Does anyone create serial columns without manually specifying UNIQUE
when wanting an index? Examples in our documentation do. See section
5.1.4 in the current docset:
http://developer.postgresql.org/docs/postgres/datatype.html

Removal of implicit UNIQUE index creation would not affect structure of
current or prior db versions -- strictly new tables on 7.3.

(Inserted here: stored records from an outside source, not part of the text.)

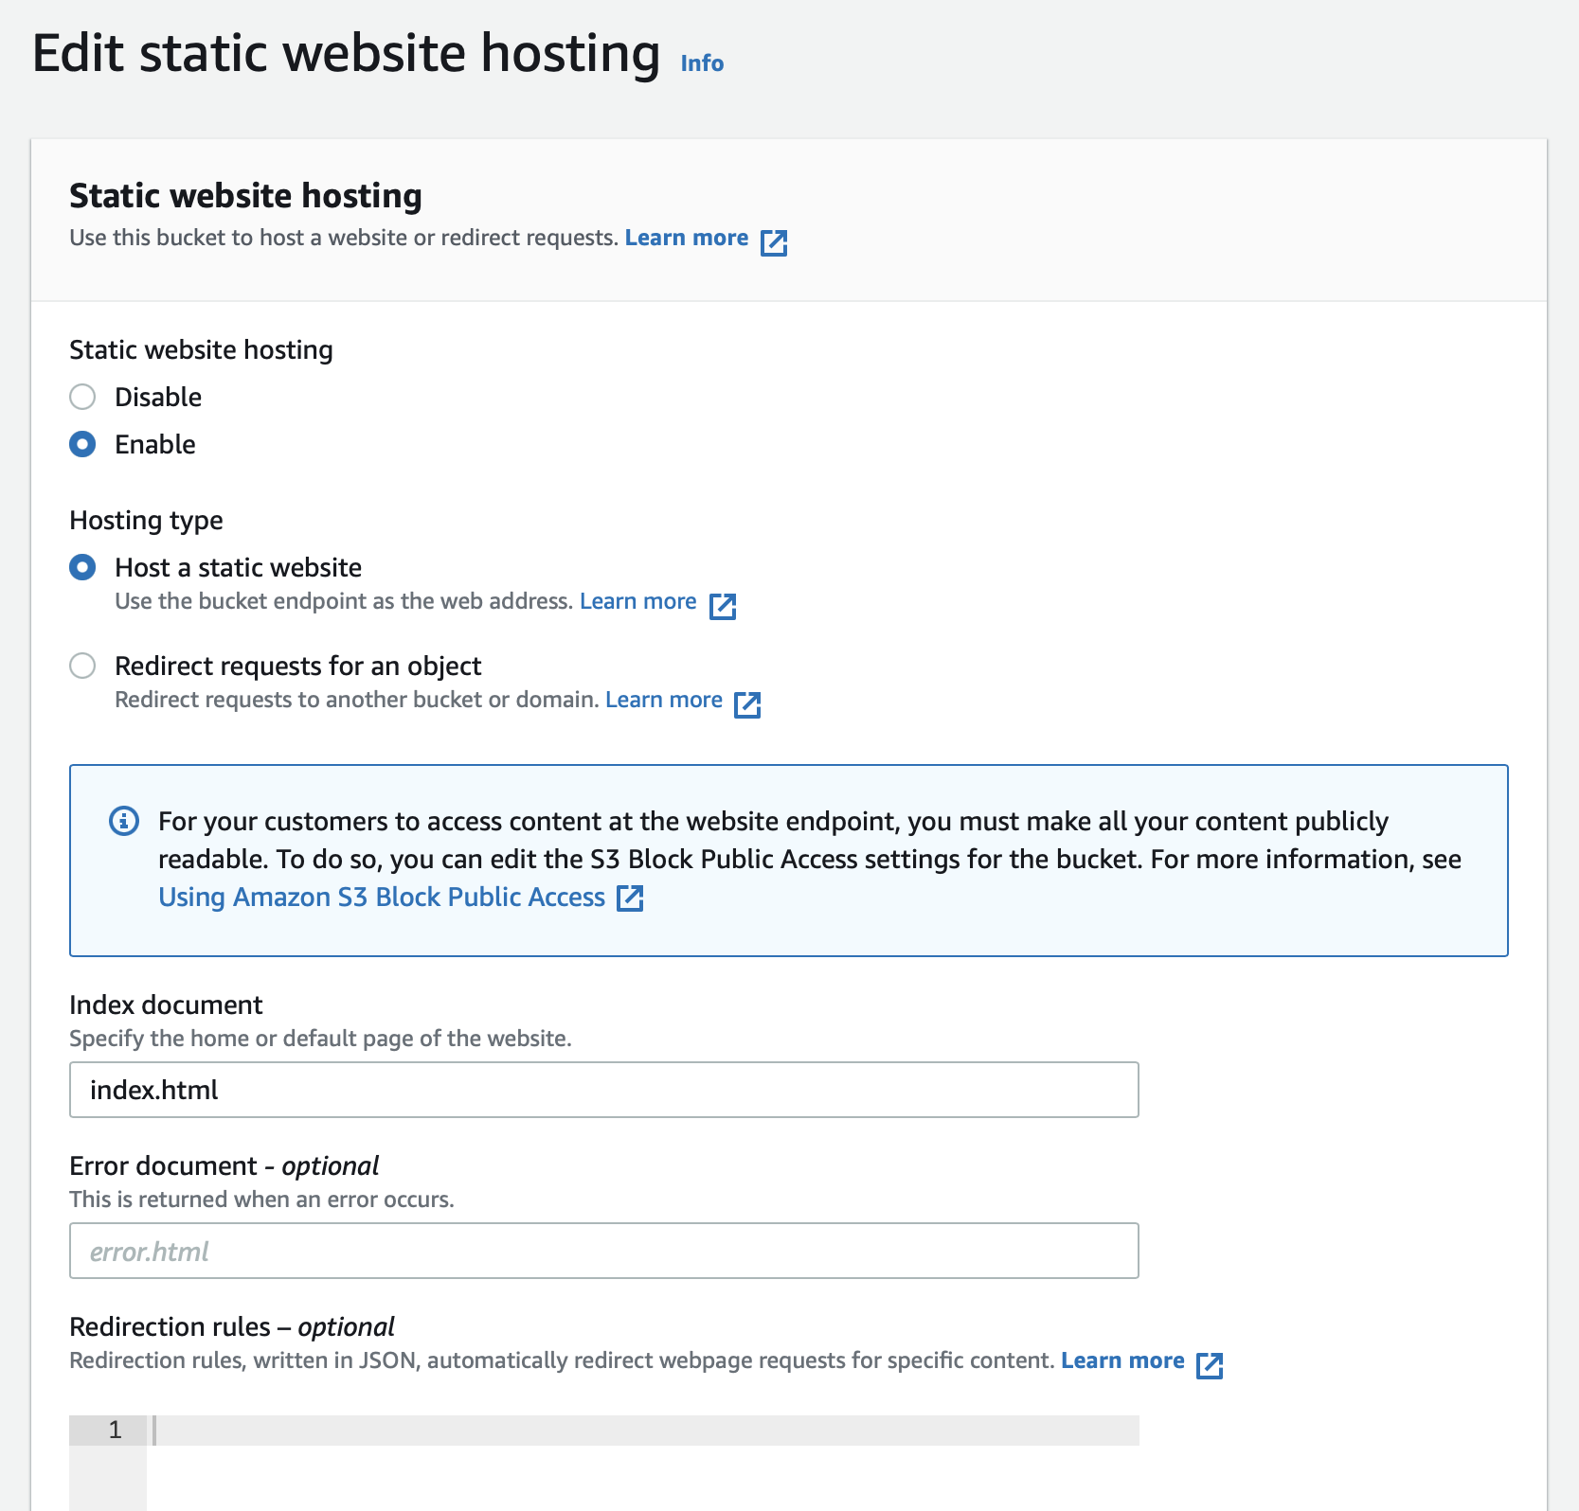Click line number 1 in editor gutter
This screenshot has width=1579, height=1511.
[115, 1430]
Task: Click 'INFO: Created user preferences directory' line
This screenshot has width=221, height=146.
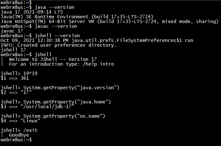Action: 59,45
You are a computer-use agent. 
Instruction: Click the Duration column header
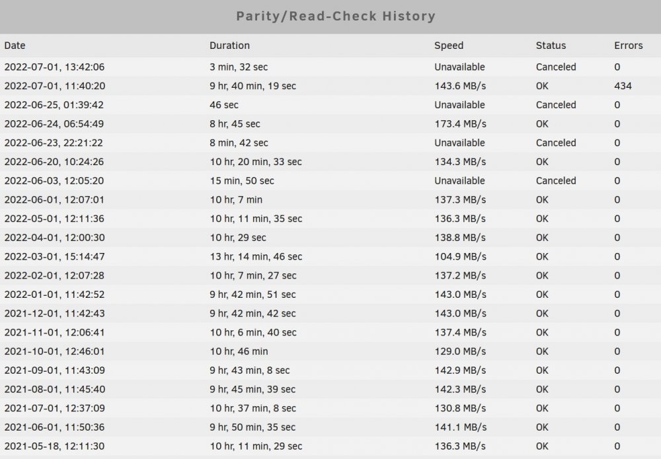230,46
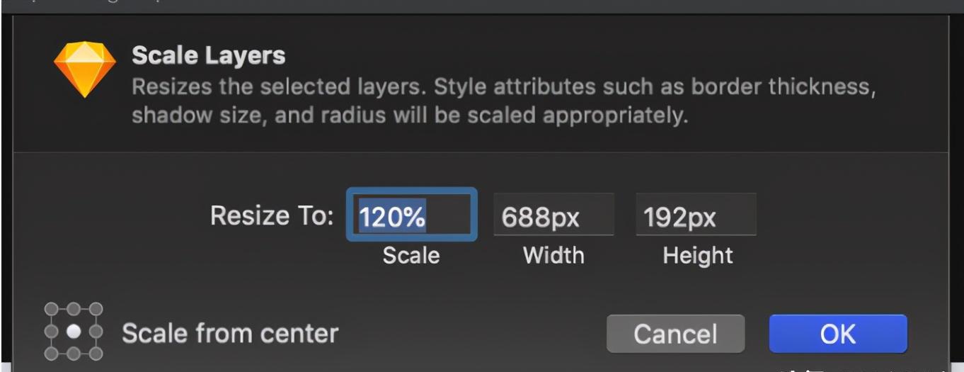The height and width of the screenshot is (372, 964).
Task: Select the middle-left scale anchor point
Action: pos(51,331)
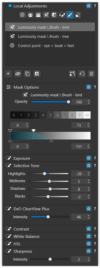Click the ClearView Plus Intensity slider handle
The width and height of the screenshot is (100, 268).
(48, 217)
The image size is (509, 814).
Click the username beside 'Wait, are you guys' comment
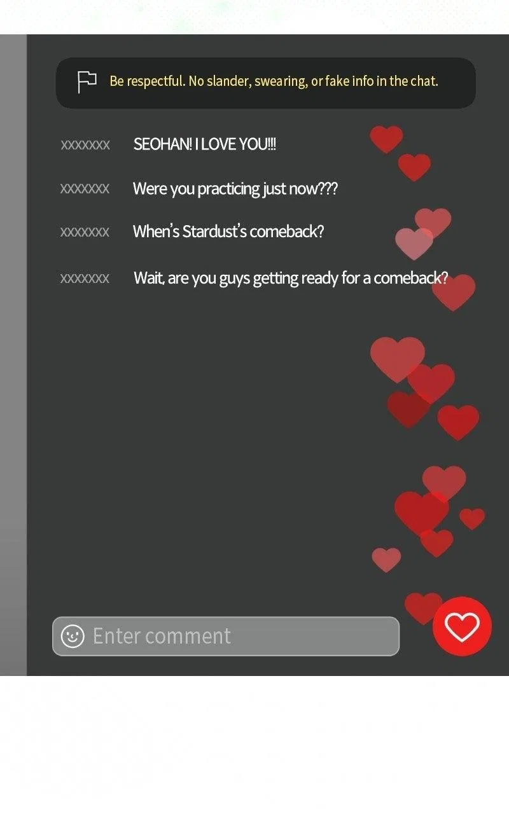85,279
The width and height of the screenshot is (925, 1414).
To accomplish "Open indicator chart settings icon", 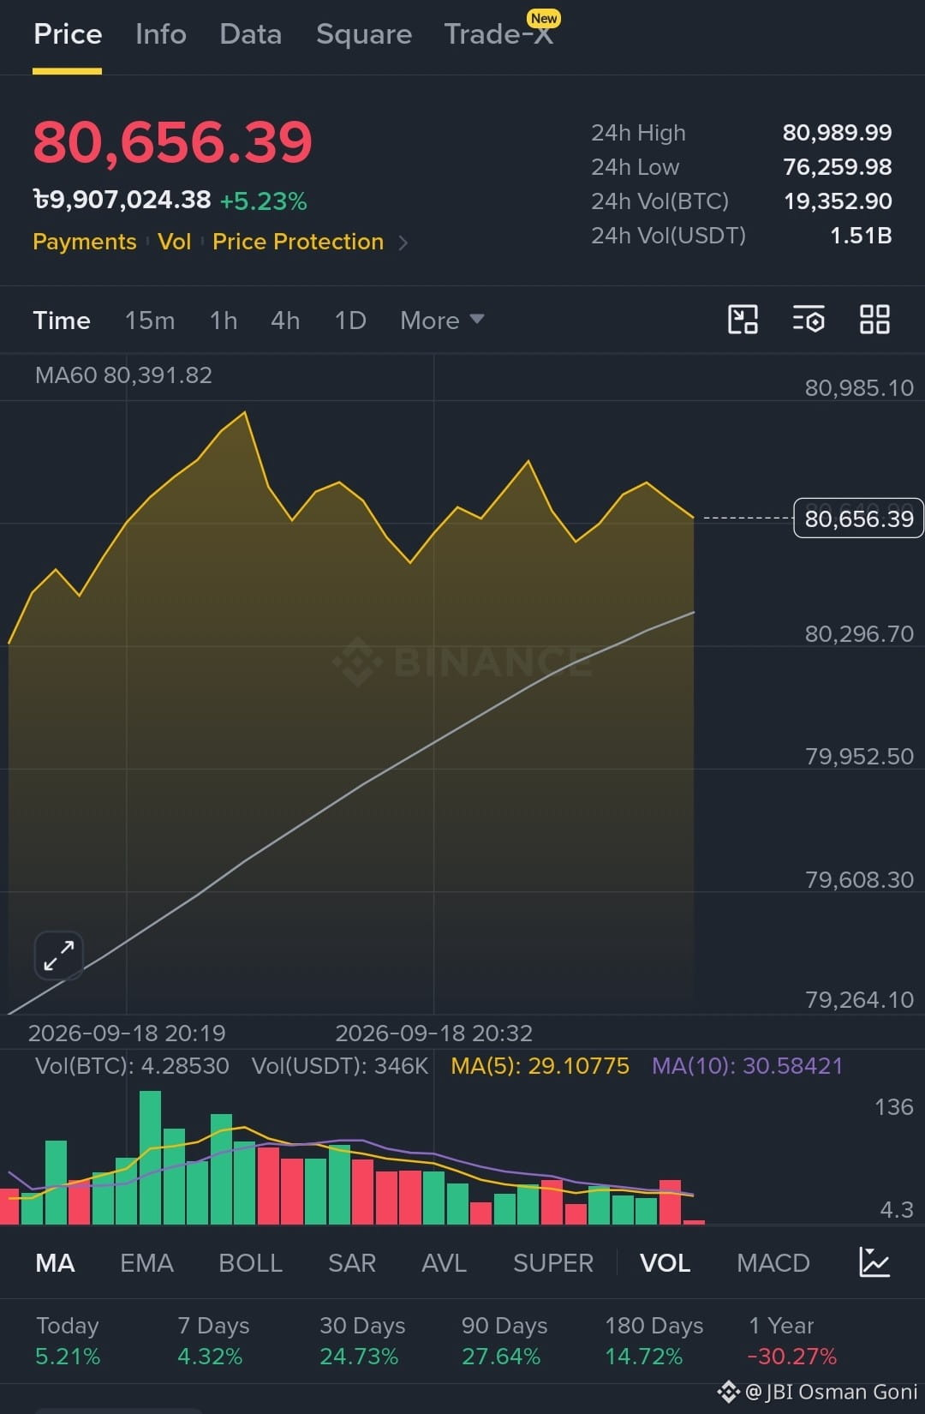I will pos(874,1262).
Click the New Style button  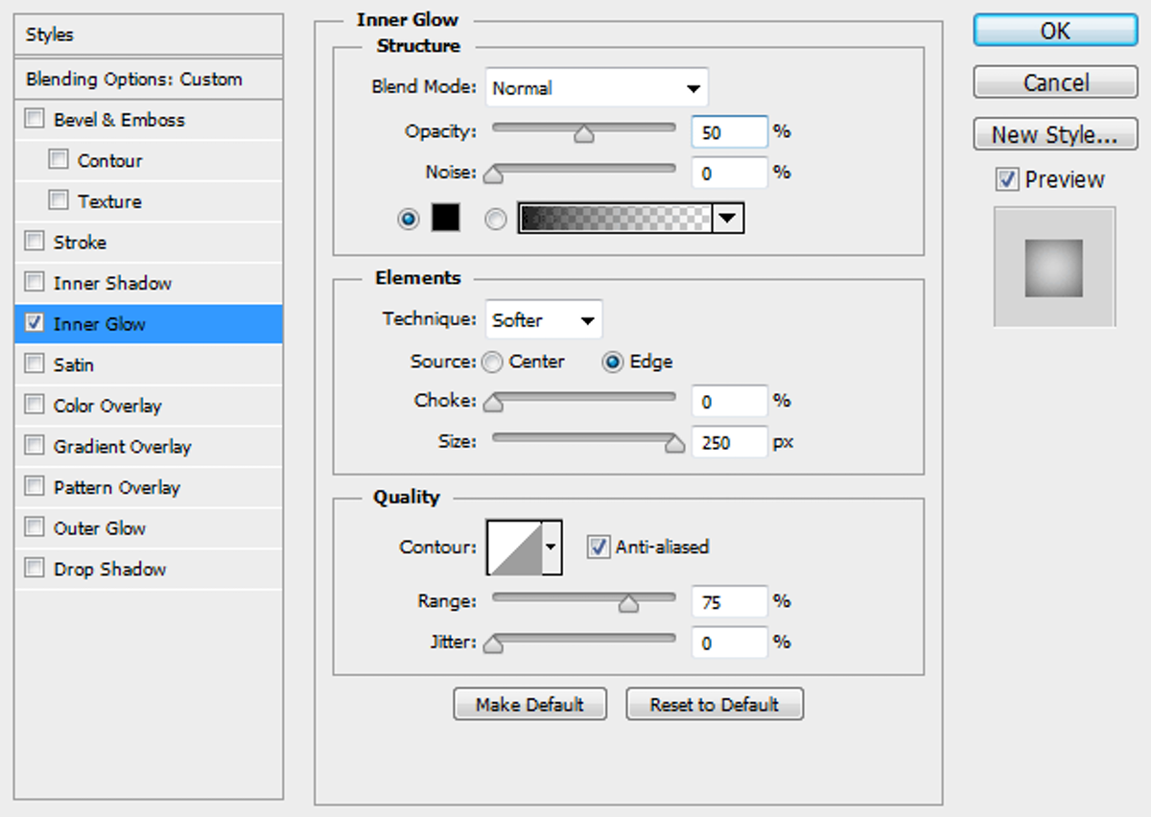click(x=1054, y=134)
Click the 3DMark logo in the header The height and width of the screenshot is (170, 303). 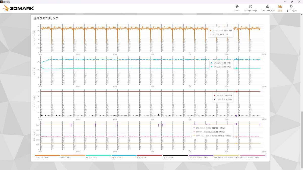tap(19, 8)
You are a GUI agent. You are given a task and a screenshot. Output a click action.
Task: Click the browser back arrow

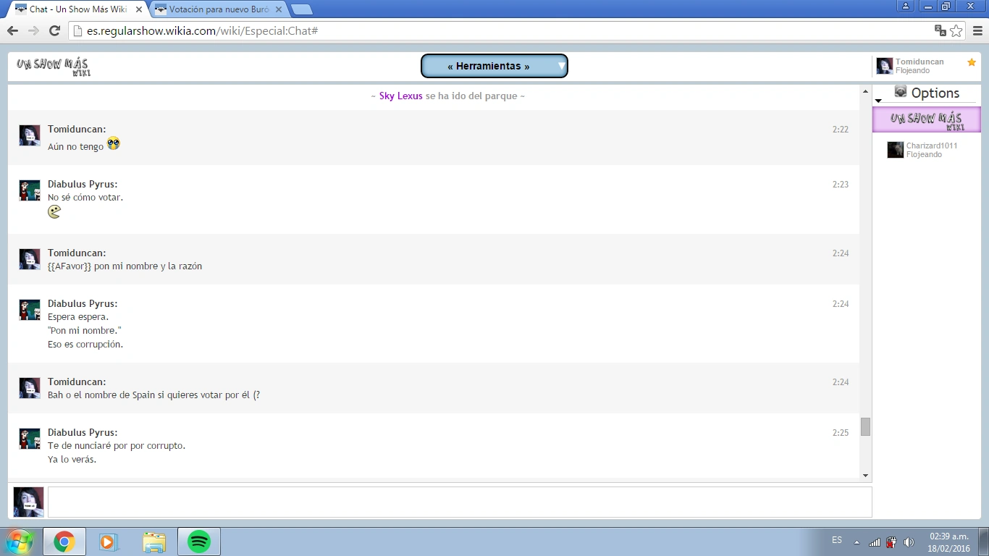[12, 30]
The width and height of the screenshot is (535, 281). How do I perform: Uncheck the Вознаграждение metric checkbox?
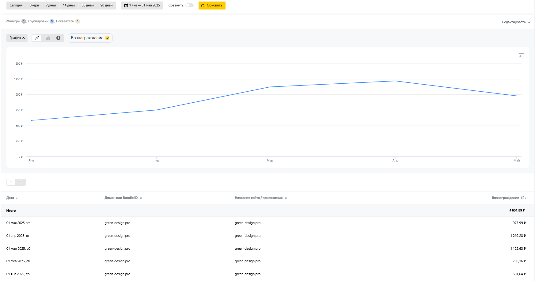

From: Joe Conway <mail(at)joeconway(dot)com>
To: Rod Taylor <rbt(at)zort(dot)ca>
Cc: PostgreSQL-development <pgsql-hackers(at)postgresql(dot)org>
Subject: Re: Remove implicit unique index creation on SERIAL columns?
Date: 2002-08-17 21:26:10
Message-ID: 3D5EBF72.70405@joeconway.com
Views: Raw Message | Whole Thread | Download mbox | Resend email
Lists: pgsql-hackers

Rod Taylor wrote:
> I'd like to propose dropping the auto-creation of UNIQUE indexes on
> serial columns for the following reasons:
>
> 1. Serials with indexes are quite difficult to handle in pg_dump. It
> means that the implicitly created unique index must be destroyed prior
> to loading the data, then re-created afterward else risk a performance
> hit.
>
>
> 2. SERIAL columns are usually used as the primary key of the table. As
> such one must specify PRIMARY KEY at creation time to override the
> implicitly created UNIQUE index.
>
> 3. Consistency with other databases.
>
> MySQL's AUTO_INCREMENT suggests quite heavily that an index be applied,
> but it doesn't appear to do it for you.
>
> Oracle has SEQUENCES, but it is up to the user to associate them with a
> column as per my understanding. At least, thats all I could find.
>
> SAP -> SERIAL and SERIAL(n). No index is created (creates sequence /
> default)

FWIW, also MSSQL.

I agree 100%. If you want an index, unique constraint, or primary key on
a SERIAL, I think you should explicitly add it. SERIAL should give me a
column that automatically increments -- no more, no less.

Joe


From: Tom Lane <tgl(at)sss(dot)pgh(dot)pa(dot)us>
To: Joe Conway <mail(at)joeconway(dot)com>
Cc: Rod Taylor <rbt(at)zort(dot)ca>, PostgreSQL-development <pgsql-hackers(at)postgresql(dot)org>
Subject: Re: Remove implicit unique index creation on SERIAL columns?
Date: 2002-08-18 01:13:18
Message-ID: 6829.1029633198@sss.pgh.pa.us
Views: Raw Message | Whole Thread | Download mbox | Resend email
Lists: pgsql-hackers

Joe Conway <mail(at)joeconway(dot)com> writes:
> I agree 100%. If you want an index, unique constraint, or primary key on
> a SERIAL, I think you should explicitly add it. SERIAL should give me a
> column that automatically increments -- no more, no less.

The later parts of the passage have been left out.